[START Selection]

Preparing data
This ReadMe explains how to prepare your data sources from the raw CARs to finetuned embedding text and graph networks. The steps are given sequentially, so follow them in order, only skipping the steps that are not applicable for your dataset as indicated.
The choice not to run everything in one single go is based on memory usage and possible errors in between. However, if you are really set on running everything directly after each other, just create a simple bash script. This avoids memory issues and doesn't require adding python code.
Processing CAR data
(src/data_preparation/parse_car_xml.py
)
Applies to: ['canary']
From the CAR data, we create a single CSV file to work with, extracting the data that we want.
Command: python main.py --parse_car_xml
Input files: data/raw/canary/original_xml_files/*.xml
Output files: data/processed/canary/all_articles_diff_labels.csv
Processing text
(src/data_preparation/create_processed_dataset.py
)
Applies to: ['canary', 'litcovid']
Clean the text data and format the data to a uniform format
Command:
python main.py --process_data dataset
Input files: raw csv files (e.g. data/processed/canary/all_articles_diff_labels.csv
)
Output files: f'data/processed/{dataset}/{dataset}_articles_cleaned_{today}.csv'
Creating graph networks
(src/data_preparation/network_generation/create_{network_type}_networks.py
)
Applies to: ['canary', 'litcovid']
Create Graph NetworkX structures from the processed data.

[END Selection]

:: Objective ::
Reproduce word for word the part of the data preparation guide starting with "Processing CAR data" and going on through "that we want.".

[START Recorded data]

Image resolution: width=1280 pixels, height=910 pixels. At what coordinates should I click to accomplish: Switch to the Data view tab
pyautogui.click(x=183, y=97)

[END Recorded data]

:: Written answer ::
Processing CAR data
(src/data_preparation/parse_car_xml.py
)
Applies to: ['canary']
From the CAR data, we create a single CSV file to work with, extracting the data that we want.